*TASK REQUIREMENTS:* Please give the items as a numbered list, starting at the line that contains "1359x437 pixels. Task: Click" and ending with the final line of the items, and leave out any blank lines.

*EXTRACTED RECORDS:*
--------------------
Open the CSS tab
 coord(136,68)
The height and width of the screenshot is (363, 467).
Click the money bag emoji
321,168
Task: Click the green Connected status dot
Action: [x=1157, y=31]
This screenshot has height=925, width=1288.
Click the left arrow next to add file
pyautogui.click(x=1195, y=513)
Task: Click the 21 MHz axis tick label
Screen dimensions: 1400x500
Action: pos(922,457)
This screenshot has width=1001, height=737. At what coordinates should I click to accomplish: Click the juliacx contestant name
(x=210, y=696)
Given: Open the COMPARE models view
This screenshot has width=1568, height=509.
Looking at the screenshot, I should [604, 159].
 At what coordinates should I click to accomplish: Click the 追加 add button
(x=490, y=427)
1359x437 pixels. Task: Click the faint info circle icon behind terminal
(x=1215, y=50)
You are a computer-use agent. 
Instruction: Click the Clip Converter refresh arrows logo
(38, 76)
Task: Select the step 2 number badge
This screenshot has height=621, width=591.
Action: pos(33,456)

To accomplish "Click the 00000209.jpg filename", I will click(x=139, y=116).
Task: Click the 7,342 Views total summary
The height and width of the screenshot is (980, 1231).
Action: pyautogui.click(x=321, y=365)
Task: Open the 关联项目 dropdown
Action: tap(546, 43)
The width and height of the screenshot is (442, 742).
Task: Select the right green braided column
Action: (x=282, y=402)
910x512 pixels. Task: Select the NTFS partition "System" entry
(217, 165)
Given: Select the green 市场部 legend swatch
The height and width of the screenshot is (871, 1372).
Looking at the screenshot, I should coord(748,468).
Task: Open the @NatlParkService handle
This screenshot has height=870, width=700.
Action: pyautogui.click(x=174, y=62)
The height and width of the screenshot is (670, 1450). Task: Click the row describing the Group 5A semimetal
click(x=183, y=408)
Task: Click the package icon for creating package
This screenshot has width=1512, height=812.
--------------------
*RESPONSE:*
1. 1359x437 pixels. Task: Click the faint info circle icon behind terminal
2. (x=1215, y=50)
3. You are a computer-use agent. 
4. Instruction: Click the Clip Converter refresh arrows logo
5. (38, 76)
6. Task: Select the step 2 number badge
7. This screenshot has height=621, width=591.
8. Action: pos(33,456)
9. To accomplish "Click the 00000209.jpg filename", I will click(x=139, y=116).
10. Task: Click the 7,342 Views total summary
11. The height and width of the screenshot is (980, 1231).
12. Action: pyautogui.click(x=321, y=365)
13. Task: Open the 关联项目 dropdown
14. Action: tap(546, 43)
15. The width and height of the screenshot is (442, 742).
16. Task: Select the right green braided column
17. Action: (x=282, y=402)
18. 910x512 pixels. Task: Select the NTFS partition "System" entry
19. (217, 165)
20. Given: Select the green 市场部 legend swatch
21. The height and width of the screenshot is (871, 1372).
22. Looking at the screenshot, I should coord(748,468).
23. Task: Open the @NatlParkService handle
24. This screenshot has height=870, width=700.
25. Action: pyautogui.click(x=174, y=62)
26. The height and width of the screenshot is (670, 1450). Task: Click the row describing the Group 5A semimetal
27. click(x=183, y=408)
28. Task: Click the package icon for creating package
29. This screenshot has width=1512, height=812.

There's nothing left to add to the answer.